With UTF-16 (16-bit) encoding, Unicode makes over 65,000 code points possible. This capacity is in marked contrast to standard 8-bit encodings, which permit only 256 characters and thus necessitate elaborate ancillary schemes, such as shift or escape bits, to express characters other than those found in the common Indo-European scripts. All the heavily used characters fit into a single 16-bit code unit, while all other characters are accessible via pairs of 16-bit code units called surrogate pairs. A surrogate pair is a sequence of two UTF-16 units, taken from specific reserved ranges, that together represent a single Unicode code point. CFString has functions for converting between surrogate pairs and the UTF-32 representation of the corresponding Unicode code point.

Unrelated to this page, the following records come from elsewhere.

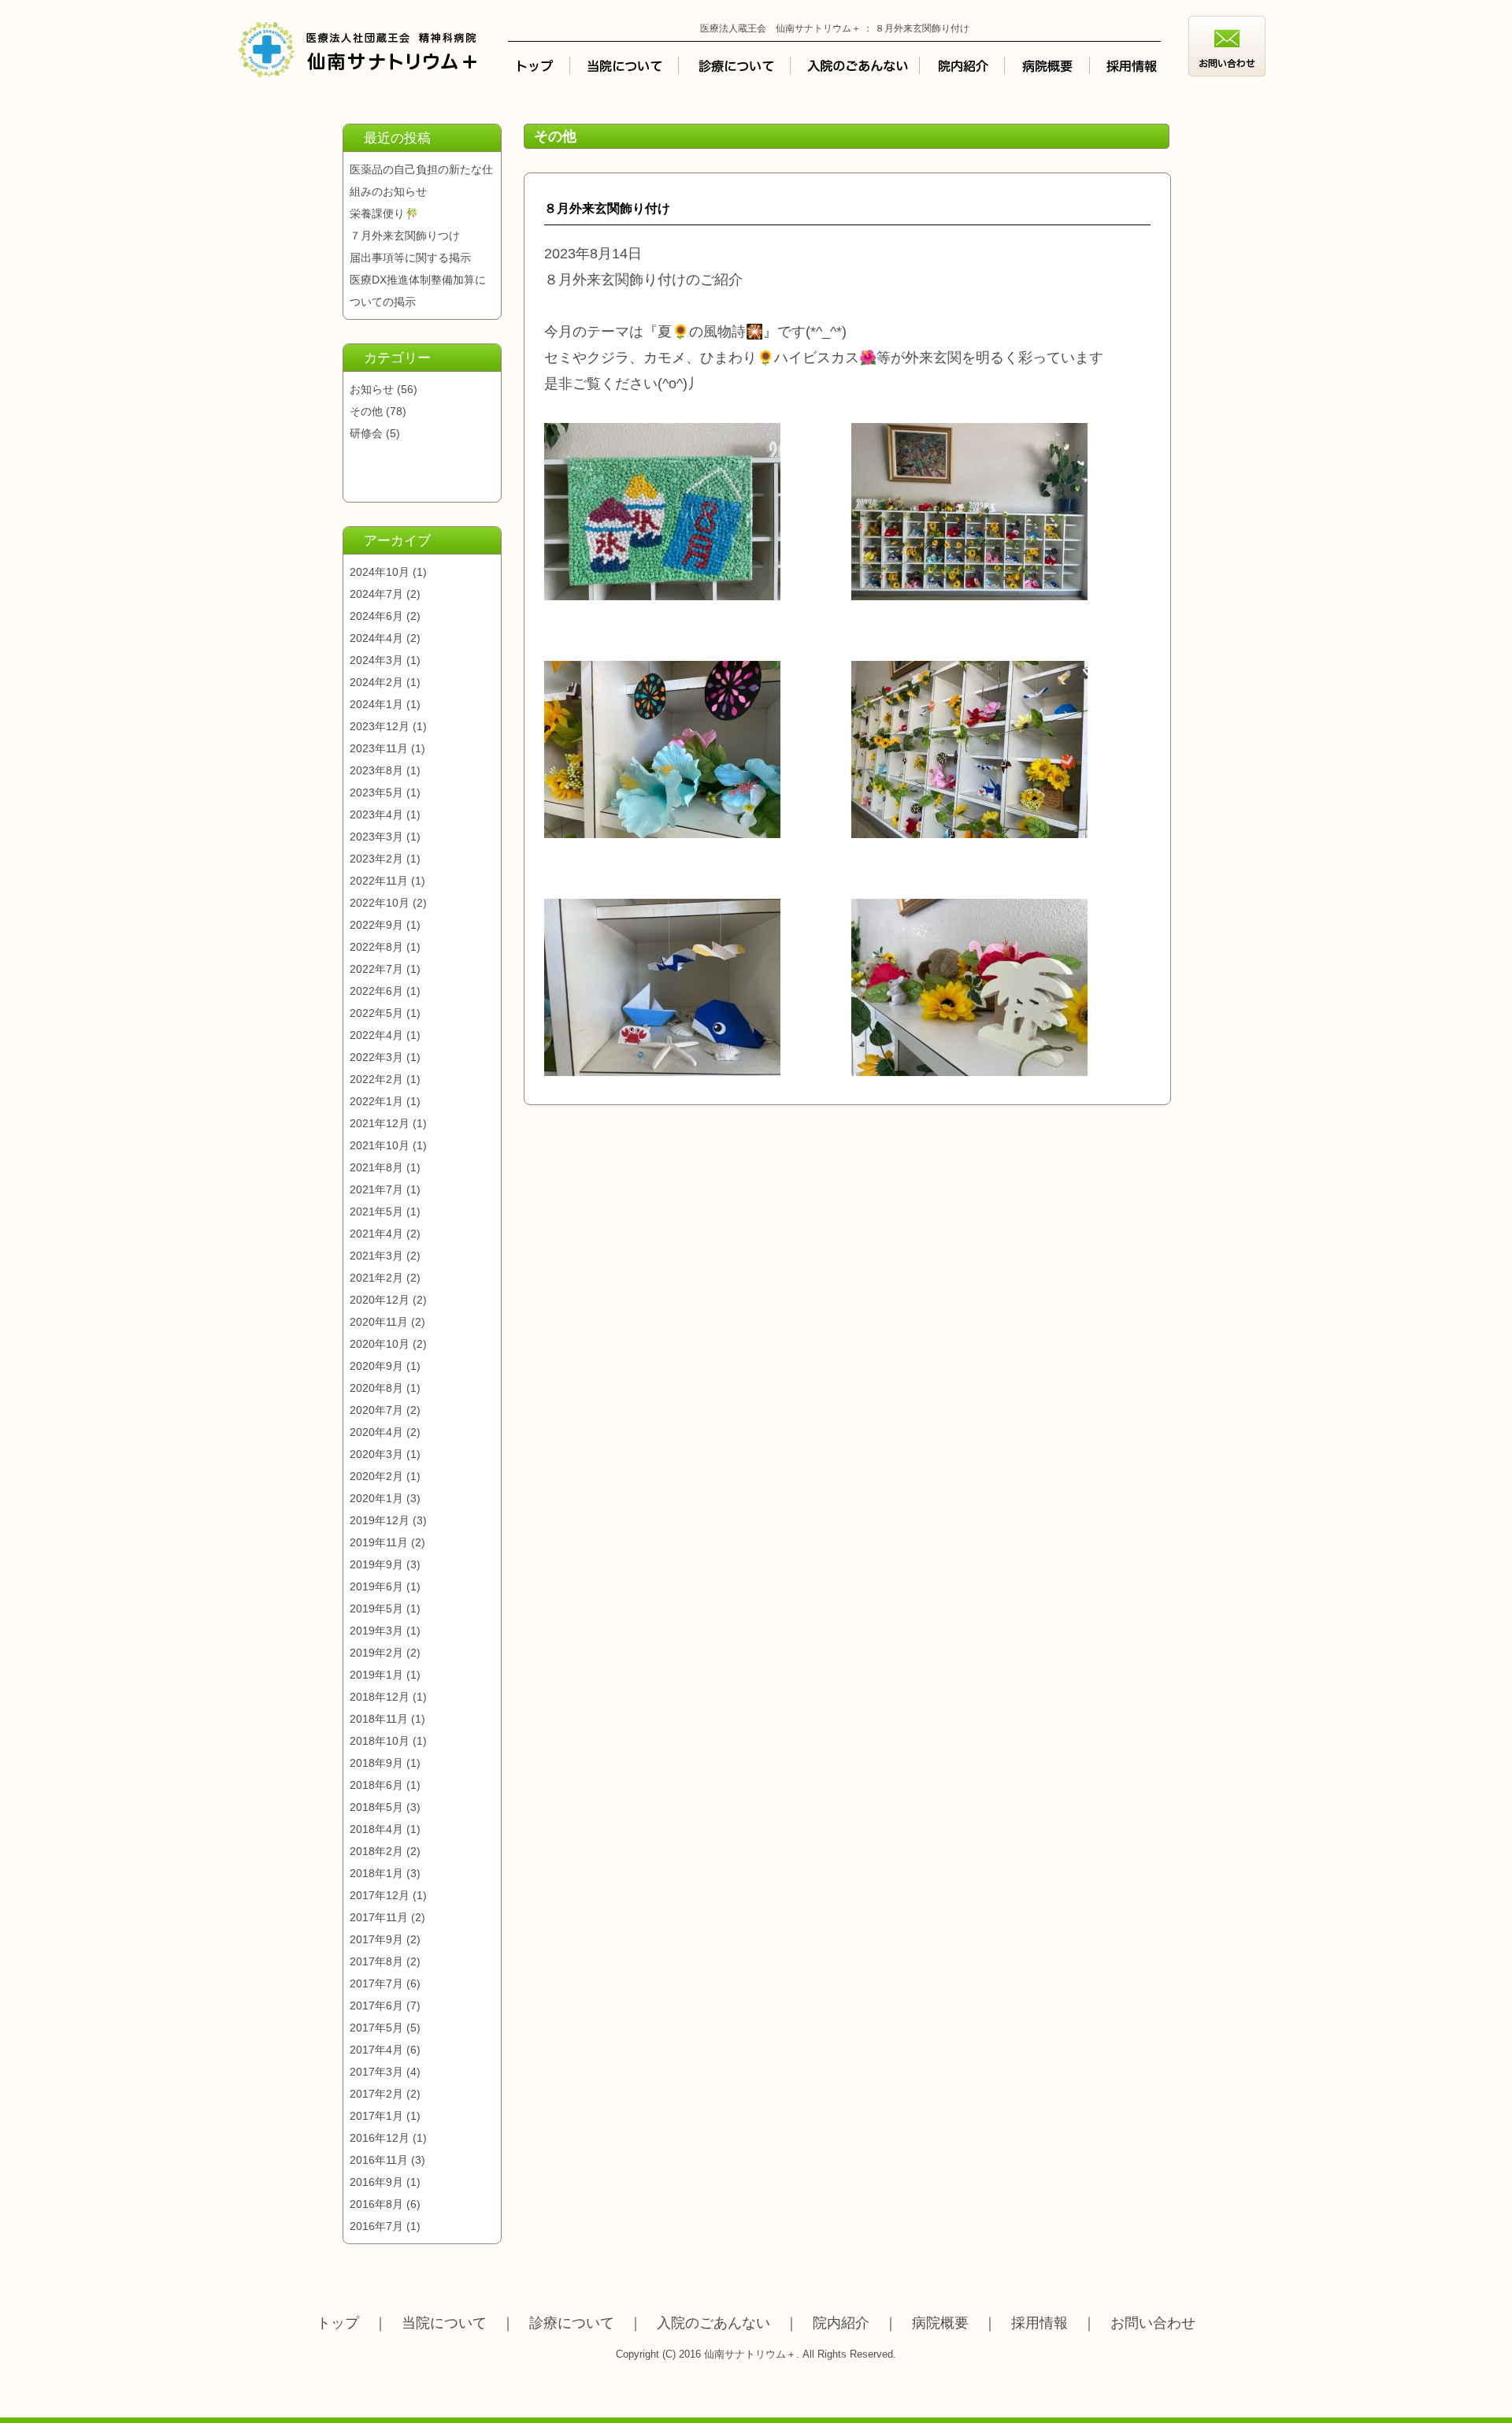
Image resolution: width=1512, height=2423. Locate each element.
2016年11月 (379, 2160)
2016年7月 (376, 2226)
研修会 (366, 433)
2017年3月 (376, 2071)
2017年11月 (379, 1917)
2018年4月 (376, 1829)
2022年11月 (379, 880)
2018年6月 (376, 1785)
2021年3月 (376, 1255)
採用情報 (1039, 2323)
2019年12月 (380, 1520)
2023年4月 (376, 814)
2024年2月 (376, 682)
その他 (366, 411)
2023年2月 (376, 858)
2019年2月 (376, 1652)
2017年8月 (376, 1961)
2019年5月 (376, 1608)
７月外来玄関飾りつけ (405, 235)
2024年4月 (376, 638)
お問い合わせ (1152, 2323)
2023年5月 (376, 792)
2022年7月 (376, 969)
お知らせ (372, 389)
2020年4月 (376, 1432)
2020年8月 (376, 1388)
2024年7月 (376, 594)
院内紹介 (841, 2323)
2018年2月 (376, 1851)
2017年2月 (376, 2093)
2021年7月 (376, 1189)
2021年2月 (376, 1277)
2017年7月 (376, 1983)
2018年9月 (376, 1763)
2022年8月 (376, 947)
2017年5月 (376, 2027)
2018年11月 (379, 1718)
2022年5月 (376, 1013)
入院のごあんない (713, 2323)
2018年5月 (376, 1807)
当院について (444, 2323)
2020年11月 (379, 1321)
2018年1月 (376, 1873)
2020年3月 (376, 1454)
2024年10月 (380, 572)
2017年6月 (376, 2005)
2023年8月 (376, 770)
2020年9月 (376, 1366)
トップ (338, 2323)
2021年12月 (380, 1123)
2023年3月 (376, 836)
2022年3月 (376, 1057)
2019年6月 (376, 1586)
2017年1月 (376, 2115)
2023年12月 (380, 726)
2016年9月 (376, 2182)
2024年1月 (376, 704)
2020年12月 (380, 1299)
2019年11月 (379, 1542)
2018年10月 (380, 1741)
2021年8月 (376, 1167)
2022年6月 (376, 991)
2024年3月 (376, 660)
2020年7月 (376, 1410)
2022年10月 (380, 902)
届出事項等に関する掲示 (410, 257)
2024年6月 (376, 616)
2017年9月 (376, 1939)
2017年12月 (380, 1895)
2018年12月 (380, 1696)
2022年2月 (376, 1079)
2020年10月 (380, 1344)
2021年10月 (380, 1145)
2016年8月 (376, 2204)
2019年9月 (376, 1564)
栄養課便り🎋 (384, 213)
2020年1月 (376, 1498)
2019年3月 (376, 1630)
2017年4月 (376, 2049)
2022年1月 (376, 1101)
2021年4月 (376, 1233)
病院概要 (940, 2323)
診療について (571, 2323)
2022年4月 (376, 1035)
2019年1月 (376, 1674)
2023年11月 (379, 748)
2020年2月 (376, 1476)
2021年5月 (376, 1211)
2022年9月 (376, 924)
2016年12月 (380, 2138)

Figure 1  Unicode versus other encodings of the same characters
Unicode versus other encodings of the same characters

In addition to its encoding scheme, the Unicode standard specifies mappings from the Unicode scheme to repertoires of international, national, and industry character sets. Figure 1 illustrates two of these mappings. String objects make frequent use of the encoding mappings. The underlying representation (and in many cases the underlying storage) of strings is Unicode-based. However, the encodings required by the programming interfaces and output devices that actually display the strings in the user interface are commonly 8-bit. Thus there is a need for efficient and accurate conversion between Unicode and other encodings. String objects have functions that purpose, as described in Converting Between String Encodings.

For more information on the Unicode standard, see the consortium’s website. The consortium also publishes charts of Unicode code points and glyphs at www.unicode.org/charts/.